La gran actividad industrial de extracción de hierro y de construcción naval que dio origen al Astillero ha dejado algunas muestras singulares. Entre ellas sobresale el cargadero de la Orconera, utilizado para cargar las bodegas de los barcos con el mineral extraído de la sierra de Peña Cabarga y transportado en vagonetas hasta Astillero. Fue construido entre 1891 y 1894 por José Mac Lennan y estuvo en funcionamiento hasta la década de los 70. Según el proyecto original, la longitud del embarcadero era de 67 m y su altura de 8 m y su estructura estaba compuesta de seis tramos metálicos de 11 m, sobre los que se apoyaba una viga de celosía de hierro forjado que alojaba dos vías sobre las que discurrían los vagones cargados con el mineral.
También son llamativas las chimeneas de ‘La Cantábrica’, último vestigio de la actividad de la refinería de petróleo de finales del XIX. Su construcción data de 1881, fecha en la que se inauguró la fábrica.

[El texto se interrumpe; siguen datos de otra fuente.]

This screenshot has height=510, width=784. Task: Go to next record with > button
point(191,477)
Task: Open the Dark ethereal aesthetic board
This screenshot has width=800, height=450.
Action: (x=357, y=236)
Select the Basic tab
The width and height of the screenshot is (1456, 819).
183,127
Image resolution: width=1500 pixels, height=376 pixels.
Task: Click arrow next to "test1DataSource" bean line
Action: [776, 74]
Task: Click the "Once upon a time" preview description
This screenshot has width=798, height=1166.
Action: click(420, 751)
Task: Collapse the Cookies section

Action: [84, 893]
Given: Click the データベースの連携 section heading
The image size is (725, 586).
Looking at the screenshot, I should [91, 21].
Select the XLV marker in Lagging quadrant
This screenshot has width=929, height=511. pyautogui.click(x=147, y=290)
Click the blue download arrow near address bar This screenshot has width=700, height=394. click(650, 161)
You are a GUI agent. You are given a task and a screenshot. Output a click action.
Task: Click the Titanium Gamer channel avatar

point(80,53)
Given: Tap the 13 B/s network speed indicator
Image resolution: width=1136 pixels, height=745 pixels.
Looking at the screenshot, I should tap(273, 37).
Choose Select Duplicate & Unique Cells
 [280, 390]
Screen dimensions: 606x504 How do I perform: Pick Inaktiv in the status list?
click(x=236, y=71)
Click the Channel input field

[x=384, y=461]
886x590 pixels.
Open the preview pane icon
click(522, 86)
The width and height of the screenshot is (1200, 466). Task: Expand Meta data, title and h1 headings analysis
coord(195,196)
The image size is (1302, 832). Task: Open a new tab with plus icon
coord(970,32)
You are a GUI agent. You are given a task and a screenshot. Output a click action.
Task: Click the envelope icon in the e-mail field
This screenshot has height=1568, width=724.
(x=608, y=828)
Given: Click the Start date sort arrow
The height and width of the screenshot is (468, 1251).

Se conservan también un pozo y un pequeño edificio de la primitiva industria.
Por último reseñar el elegante edificio de la Electra de Viesgo, erigido en 1909 y 1911 en Guarnizo el edificio , que sigue los modelos de las fábricas que entonces se construían en Cataluña, combinando ladrillo, hierro y cristal.
Por último, en cuanto a ingeniería viaria, citar los restos del puente de Solía. Se trata del único vestigio de arquitectura medieval que se conserva en Guarnizo. Su existencia está registrada documentalmente en 1448 y constituía la vía más sencilla de unión con Santander.